***** Supplied passage

I haven’t been posting much about my progress on the fourth Memoir. (Which does have a title now, but as with Voyage of the Basilisk, I’m going to hold off on announcing it until the preceding book is released. I want people’s attention on that one, not the one that won’t be out until 2016.)

It’s a bit hard to talk about this book, because of the weird way publishing timescales work. I read reviews of The Tropic of Serpents and marvel at people who say things like [spoiler] — and then I remember that those people haven’t even read Voyage yet, let alone the one I’m presently writing. Of course the relevance of [spoiler] is not yet clear. Of course [spoiler] hasn’t developed very much yet. I’m not actually pointing at any one thing with those brackets; I could list several to fill in the blanks. I’m almost four-fifths of the way through the series. Everybody else is barely two-fifths done. What the story looks like from my perspective is wildly different from what all the rest of you see.

I had a plot epiphany the other night that is so freaking perfect, I honestly can’t believe it took me this long to come up with it. Like, how was this not part of the pitch I sent to Tor back in 2011? How was I such an idiot that I did not see this needed to be part of the story until just now? I really have no idea. Seriously, you all are going to read this book and assume I’ve been planning [x] from the start. I will smile mysteriously and try to pretend that’s true, so you don’t all know how blind I really was.

**********
***** Given data

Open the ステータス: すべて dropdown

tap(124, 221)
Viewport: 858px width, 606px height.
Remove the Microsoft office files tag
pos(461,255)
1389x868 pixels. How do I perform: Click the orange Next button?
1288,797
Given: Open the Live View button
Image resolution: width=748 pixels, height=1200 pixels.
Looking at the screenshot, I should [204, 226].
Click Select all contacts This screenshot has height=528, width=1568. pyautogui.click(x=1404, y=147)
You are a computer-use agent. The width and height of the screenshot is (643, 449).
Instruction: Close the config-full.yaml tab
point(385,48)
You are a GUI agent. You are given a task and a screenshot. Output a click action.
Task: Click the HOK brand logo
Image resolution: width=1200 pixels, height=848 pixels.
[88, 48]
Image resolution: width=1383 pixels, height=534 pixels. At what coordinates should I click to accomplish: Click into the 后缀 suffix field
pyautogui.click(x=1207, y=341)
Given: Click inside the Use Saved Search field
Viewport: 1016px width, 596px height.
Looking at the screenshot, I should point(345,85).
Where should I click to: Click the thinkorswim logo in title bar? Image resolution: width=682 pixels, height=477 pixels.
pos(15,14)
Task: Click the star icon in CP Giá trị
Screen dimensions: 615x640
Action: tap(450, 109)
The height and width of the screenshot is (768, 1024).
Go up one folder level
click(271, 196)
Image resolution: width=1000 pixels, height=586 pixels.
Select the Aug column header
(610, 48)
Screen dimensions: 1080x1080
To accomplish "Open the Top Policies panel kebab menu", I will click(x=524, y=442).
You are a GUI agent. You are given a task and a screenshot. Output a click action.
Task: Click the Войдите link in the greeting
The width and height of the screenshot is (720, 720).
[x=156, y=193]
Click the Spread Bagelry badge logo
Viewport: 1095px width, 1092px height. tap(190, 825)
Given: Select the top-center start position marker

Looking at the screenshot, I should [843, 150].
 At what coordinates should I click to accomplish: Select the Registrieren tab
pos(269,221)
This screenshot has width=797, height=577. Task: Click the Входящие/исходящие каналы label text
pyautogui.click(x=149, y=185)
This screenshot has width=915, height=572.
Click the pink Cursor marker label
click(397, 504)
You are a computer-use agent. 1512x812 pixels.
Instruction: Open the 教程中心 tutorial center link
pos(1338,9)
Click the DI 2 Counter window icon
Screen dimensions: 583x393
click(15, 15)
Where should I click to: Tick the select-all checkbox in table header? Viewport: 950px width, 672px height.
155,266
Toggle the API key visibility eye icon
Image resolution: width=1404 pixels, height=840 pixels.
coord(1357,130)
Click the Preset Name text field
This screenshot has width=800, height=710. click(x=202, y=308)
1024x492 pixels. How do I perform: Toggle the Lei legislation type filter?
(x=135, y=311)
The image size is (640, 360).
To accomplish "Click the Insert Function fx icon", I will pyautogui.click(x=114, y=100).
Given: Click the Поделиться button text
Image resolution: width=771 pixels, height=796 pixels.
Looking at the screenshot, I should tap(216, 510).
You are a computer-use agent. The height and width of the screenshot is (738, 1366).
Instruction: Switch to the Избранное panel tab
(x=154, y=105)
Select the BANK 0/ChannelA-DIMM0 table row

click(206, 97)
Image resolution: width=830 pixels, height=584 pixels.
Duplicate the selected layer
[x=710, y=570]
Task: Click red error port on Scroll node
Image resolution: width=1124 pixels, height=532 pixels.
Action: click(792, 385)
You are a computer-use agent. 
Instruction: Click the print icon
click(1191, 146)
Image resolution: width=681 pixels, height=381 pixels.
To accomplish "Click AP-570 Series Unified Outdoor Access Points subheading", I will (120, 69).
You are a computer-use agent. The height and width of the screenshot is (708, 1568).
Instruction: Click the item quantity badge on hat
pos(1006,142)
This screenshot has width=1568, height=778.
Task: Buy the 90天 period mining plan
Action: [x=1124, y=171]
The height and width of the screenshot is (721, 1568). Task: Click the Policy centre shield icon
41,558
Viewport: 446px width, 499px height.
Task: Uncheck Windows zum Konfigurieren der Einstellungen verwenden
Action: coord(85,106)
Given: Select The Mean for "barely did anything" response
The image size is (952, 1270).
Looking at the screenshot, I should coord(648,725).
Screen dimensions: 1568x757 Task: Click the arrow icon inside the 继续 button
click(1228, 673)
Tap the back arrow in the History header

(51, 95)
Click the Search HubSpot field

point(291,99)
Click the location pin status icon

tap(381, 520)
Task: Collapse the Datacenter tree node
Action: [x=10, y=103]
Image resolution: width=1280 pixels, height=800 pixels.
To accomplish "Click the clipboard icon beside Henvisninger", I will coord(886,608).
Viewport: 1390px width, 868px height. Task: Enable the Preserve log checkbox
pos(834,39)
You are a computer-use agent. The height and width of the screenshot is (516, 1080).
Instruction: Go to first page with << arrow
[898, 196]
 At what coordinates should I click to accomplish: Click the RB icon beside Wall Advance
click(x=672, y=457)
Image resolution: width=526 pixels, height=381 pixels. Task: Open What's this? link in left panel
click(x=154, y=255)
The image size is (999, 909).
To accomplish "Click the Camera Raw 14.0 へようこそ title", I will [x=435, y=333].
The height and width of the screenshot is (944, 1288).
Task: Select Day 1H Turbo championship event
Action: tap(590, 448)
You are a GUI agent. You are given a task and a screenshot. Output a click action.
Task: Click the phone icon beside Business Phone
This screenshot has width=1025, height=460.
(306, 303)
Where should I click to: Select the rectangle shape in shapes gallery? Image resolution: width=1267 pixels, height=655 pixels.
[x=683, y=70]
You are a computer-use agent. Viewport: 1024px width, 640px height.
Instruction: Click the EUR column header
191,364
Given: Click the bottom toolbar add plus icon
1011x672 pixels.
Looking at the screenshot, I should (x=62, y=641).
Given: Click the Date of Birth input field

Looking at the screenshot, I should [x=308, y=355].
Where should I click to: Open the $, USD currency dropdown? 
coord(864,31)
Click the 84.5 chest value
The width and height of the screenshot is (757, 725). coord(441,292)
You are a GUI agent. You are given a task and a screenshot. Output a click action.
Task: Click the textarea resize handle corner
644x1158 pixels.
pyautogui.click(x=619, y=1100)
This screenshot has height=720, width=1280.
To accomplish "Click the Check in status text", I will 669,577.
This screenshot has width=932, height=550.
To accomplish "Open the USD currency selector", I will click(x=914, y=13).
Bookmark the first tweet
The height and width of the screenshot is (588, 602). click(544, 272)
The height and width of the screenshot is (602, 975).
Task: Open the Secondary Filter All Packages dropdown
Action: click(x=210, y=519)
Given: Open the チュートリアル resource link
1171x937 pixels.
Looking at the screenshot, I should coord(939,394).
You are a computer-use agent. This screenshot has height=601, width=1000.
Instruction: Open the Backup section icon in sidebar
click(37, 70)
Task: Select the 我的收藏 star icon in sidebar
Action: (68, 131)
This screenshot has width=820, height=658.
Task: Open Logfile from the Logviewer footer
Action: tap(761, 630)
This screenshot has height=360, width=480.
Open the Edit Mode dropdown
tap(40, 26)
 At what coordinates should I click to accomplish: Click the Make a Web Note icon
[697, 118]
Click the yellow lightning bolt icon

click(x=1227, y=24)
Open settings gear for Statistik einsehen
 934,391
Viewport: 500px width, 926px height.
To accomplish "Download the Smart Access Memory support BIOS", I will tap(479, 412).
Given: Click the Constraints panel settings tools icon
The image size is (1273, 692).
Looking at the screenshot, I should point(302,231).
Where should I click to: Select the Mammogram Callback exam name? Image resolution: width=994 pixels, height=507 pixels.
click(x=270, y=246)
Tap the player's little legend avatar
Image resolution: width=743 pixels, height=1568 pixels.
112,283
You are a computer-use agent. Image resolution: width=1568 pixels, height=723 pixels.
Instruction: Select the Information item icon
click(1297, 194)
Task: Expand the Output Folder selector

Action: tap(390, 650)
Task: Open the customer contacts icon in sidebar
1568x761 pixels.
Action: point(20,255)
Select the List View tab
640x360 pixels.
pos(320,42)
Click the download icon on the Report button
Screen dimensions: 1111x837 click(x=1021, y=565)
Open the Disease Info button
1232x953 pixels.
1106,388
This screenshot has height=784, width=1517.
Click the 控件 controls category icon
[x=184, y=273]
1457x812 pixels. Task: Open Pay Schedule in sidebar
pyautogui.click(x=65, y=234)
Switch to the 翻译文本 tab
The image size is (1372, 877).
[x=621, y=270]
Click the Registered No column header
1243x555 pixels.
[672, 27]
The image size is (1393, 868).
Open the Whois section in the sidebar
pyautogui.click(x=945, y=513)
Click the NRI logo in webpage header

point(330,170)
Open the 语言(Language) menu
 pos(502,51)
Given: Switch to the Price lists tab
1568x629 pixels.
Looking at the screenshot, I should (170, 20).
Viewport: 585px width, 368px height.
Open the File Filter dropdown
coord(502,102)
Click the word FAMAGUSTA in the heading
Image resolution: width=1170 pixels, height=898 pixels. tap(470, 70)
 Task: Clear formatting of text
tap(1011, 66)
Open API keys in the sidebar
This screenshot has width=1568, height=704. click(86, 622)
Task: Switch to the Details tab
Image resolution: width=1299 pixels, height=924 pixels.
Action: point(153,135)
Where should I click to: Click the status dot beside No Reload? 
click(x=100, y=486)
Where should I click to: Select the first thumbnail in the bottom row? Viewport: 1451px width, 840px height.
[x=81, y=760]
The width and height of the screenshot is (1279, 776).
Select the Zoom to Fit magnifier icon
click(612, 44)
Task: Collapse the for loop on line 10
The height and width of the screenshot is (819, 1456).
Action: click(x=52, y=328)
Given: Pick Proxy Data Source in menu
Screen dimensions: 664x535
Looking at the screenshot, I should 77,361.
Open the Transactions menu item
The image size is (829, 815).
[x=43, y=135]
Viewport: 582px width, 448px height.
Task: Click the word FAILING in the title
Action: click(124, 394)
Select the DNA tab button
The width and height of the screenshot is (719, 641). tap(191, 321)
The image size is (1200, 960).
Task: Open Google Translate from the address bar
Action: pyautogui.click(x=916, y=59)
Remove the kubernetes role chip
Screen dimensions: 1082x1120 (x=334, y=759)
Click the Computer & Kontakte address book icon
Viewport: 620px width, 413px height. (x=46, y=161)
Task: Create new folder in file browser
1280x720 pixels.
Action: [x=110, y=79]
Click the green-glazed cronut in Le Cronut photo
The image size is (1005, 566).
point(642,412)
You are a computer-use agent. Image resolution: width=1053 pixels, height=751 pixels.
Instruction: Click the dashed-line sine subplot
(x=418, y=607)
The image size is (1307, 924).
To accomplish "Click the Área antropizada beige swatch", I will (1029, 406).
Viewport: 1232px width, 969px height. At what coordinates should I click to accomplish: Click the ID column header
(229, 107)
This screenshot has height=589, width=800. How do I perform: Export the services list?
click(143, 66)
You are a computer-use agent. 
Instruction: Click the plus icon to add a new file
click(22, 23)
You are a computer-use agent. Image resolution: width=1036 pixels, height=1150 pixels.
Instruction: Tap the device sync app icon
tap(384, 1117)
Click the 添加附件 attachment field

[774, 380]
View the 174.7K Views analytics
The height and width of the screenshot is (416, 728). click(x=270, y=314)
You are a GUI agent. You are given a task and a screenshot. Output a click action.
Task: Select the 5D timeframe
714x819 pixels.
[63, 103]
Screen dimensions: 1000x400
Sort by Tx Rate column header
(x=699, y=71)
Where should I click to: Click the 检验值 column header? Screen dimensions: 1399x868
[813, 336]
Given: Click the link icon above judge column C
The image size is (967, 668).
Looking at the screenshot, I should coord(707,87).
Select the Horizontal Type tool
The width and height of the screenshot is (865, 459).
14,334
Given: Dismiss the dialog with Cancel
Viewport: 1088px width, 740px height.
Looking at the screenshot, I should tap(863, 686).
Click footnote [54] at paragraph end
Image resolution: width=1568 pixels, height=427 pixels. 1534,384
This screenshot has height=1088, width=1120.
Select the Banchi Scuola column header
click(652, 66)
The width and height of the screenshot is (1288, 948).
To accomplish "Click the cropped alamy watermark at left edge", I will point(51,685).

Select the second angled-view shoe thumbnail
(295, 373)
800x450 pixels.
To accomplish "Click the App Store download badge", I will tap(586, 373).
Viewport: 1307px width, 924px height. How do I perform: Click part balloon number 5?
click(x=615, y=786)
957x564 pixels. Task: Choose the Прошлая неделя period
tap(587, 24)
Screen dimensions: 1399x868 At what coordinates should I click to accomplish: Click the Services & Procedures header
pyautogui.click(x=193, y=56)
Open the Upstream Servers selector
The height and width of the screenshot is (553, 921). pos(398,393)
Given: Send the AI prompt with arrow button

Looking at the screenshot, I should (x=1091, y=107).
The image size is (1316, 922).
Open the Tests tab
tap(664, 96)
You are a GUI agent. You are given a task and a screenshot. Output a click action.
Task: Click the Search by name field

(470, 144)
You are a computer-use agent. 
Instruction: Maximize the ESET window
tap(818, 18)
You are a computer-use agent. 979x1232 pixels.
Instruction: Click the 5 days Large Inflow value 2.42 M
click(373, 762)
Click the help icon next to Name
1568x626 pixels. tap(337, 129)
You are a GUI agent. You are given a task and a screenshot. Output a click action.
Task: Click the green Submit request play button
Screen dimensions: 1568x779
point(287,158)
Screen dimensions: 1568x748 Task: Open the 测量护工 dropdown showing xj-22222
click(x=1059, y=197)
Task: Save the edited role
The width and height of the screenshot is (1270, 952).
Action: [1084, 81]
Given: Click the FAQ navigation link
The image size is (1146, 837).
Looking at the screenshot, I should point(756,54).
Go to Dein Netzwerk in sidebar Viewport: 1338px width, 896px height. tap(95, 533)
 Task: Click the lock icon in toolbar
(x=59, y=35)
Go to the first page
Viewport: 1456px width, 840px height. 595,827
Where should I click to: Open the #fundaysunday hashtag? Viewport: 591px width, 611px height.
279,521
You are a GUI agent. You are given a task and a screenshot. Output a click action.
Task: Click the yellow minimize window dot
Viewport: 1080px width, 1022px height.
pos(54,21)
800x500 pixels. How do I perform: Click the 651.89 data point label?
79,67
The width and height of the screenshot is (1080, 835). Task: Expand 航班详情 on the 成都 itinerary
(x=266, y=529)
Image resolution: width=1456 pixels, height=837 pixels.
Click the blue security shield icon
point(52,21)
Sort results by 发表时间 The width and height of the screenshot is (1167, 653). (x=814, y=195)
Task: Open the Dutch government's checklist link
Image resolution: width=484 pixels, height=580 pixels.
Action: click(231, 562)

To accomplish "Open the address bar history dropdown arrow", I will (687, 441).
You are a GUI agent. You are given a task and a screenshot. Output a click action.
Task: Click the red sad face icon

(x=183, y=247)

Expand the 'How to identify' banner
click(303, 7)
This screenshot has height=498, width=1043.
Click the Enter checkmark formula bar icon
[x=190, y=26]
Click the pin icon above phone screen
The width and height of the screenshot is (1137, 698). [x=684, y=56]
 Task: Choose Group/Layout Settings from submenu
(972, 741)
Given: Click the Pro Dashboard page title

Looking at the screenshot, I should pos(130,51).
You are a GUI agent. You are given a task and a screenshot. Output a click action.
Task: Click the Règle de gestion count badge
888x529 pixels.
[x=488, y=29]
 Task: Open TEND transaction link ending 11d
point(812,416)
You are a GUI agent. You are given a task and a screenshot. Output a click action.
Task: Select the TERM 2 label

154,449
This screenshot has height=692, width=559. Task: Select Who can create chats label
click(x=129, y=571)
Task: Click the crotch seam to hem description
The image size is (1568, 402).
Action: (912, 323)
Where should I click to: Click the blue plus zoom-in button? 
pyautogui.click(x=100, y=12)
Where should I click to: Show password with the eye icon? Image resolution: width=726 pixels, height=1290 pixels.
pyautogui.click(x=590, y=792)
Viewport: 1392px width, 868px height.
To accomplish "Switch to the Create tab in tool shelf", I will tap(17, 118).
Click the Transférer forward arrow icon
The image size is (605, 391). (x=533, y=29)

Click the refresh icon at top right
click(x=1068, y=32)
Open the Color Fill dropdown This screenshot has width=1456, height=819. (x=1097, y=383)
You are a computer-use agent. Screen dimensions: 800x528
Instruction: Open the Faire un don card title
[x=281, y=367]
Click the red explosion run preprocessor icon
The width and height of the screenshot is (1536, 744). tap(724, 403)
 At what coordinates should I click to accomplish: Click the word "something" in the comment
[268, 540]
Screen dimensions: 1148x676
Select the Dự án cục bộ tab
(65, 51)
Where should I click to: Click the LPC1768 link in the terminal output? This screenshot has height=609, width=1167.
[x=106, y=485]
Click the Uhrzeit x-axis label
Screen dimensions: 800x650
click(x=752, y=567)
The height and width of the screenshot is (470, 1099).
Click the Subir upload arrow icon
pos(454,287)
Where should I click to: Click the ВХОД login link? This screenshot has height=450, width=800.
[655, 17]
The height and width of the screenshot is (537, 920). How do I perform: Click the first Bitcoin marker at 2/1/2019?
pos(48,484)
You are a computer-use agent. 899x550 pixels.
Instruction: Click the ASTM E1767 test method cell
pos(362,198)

**********

## [Given task 1]
Update the post about the fourth Memoir from the part that opens with the words containing "It’s a bit hard" and closes with "of you see.", putting "saga" in place of "series".
## [Given task 2]
According to the post about the fourth Memoir, in what year did the writer send the pitch to Tor?
## [Given task 3]
Continue the post about the fourth Memoir from the point where it stops.
The items have no connection to the post about the fourth Memoir.

## [Reply 1]
It’s a bit hard to talk about this book, because of the weird way publishing timescales work. I read reviews of The Tropic of Serpents and marvel at people who say things like [spoiler] — and then I remember that those people haven’t even read Voyage yet, let alone the one I’m presently writing. Of course the relevance of [spoiler] is not yet clear. Of course [spoiler] hasn’t developed very much yet. I’m not actually pointing at any one thing with those brackets; I could list several to fill in the blanks. I’m almost four-fifths of the way through the saga. Everybody else is barely two-fifths done. What the story looks like from my perspective is wildly different from what all the rest of you see.

## [Reply 2]
2011

## [Reply 3]
On Twitter the other night I joked that sometimes when I’m writing these books, I think about what the sensible thing to do would be . . . and then I have Isabella do the opposite. It’s funny because it’s true, to an extent. The key is mood: back when I was drafting A Natural History of Dragons, I had to keep prodding myself not to fall into Onyx Court mode. Forget subtle political maneuvering; this series needs crazy shit, yo. So the bit of plot I’m presently wrapping up right now had a moment where Isabella could have gone the cautious and sensible route, informing somebody of a suspected problem and mobilizing various resources to deal with it. But that would have created a story where she sits on her hands and then gets a report from other people that the issue has been dealt with. That? is not pulp adventure. So instead I came up with a reason for her not to tell that person what was going on — a solid enough reason, I hope, to at least pass muster for the genre — and then there were hijinks involving her tailing Person A who is tailing Person B and at the end of it all there’s an abortive brawl. Much better.

I’m also going at this in weird order. I was floundering around in the middle of the book, with Isabella out in the field doing one stage of her research — but I didn’t really know how long I should spend on that bit, and I wasn’t sure where the whole thing was going anyway (this was pre-epiphany), until finally I decided I should skip ahead and write the bit referenced in the above paragraph, since at least I knew what I was doing with that. I think I’m going to keep on from there, writing some — who knows; maybe all — of the last third of the book; then, once I have a chunk of that in place, I’ll be able to back up and know what ought to go in the middle, to set up the end. This is weird for me, y’all. I don’t write this way, out of order. Except that maybe right now I do.

Hey: whatever gets the book done.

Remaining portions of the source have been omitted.